= Vinay Badhwar =

Canadian-American surgeon

Vinay Badhwar is a Canadian and American cardiothoracic and robotic surgeon at West Virginia University (WVU). He is a professor and chairman of the Department of Cardiovascular and Thoracic Surgery and the executive chair of the WVU Heart and Vascular Institute. Among other firsts, he developed the transaxillary robotic aortic valve replacement (RAVR) in 2020. Badhwar currently serves as the president of the Society of Thoracic Surgeons.

==Education==
Badhwar obtained his medical degree in 1993 from the University of Ottawa. He completed his surgical residency in 1998 at McGill University in Montreal then received an MSc. from its Surgical Scientist Program, in February 1999. He completed his Cardiothoracic Fellowship at the University of Ottawa Heart Institute in 2000, followed by further fellowships in heart failure, transplantation, and valve reconstruction at the University of Michigan.

==Career==
Badhwar began practicing in Florida in 2002, specializing in mitral valve repair, surgical treatments for atrial fibrillation and heart failure, and minimally invasive cardiac surgery. He served as chief of cardiovascular surgery at the Central Florida Cardiac & Vascular Institute of Osceola Regional Medical Center (later HCA Florida Osceola Hospital). He then joined the University of Pittsburgh Medical School as chief of cardiac surgery at UPMC Presbyterian and director of cardiac surgery for the University of Pittsburgh Medical Center Heart and Vascular Institute.

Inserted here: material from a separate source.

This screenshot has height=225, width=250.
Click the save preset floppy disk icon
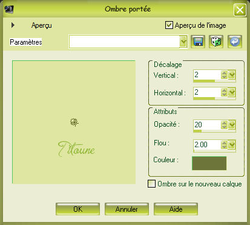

In 2016, Badhwar became the inaugural executive chair of the new West Virginia University (WVU) Heart and Vascular Institute.  He is the Gordon F. Murray Professor and chairman of the Department of Cardiothoracic Surgery in the WVU School of Medicine, and holds several novel valve therapy patents. On November 2, 2019, Badhwar performed the first heart transplant in West Virginia. He and his team also developed the right lateral transaxillary approach to robotic RAVR, with their first case on January 10, 2020.

On October 31, 2024, Badhwar led the surgical team that successfully performed the world’s first combined robotic AVR and CABG through a small, singular right transaxillary incision, with a detailed account subsequently published in The Annals of Thoracic Surgery.  On May 27, 2025, Badhwar performed the first robotic transcatheter aortic valve replacement (TAVR) explant and RAVR. In early 2024, he was elected first vice president of The Society of Thoracic Surgeons (STS), and on January 31, 2025, he was elected its president.

His research is published in scholarly journals and books, and he is a senior member of the editorial board of The Journal of Thoracic and Cardiovascular Surgery and of The Annals of Thoracic Surgery.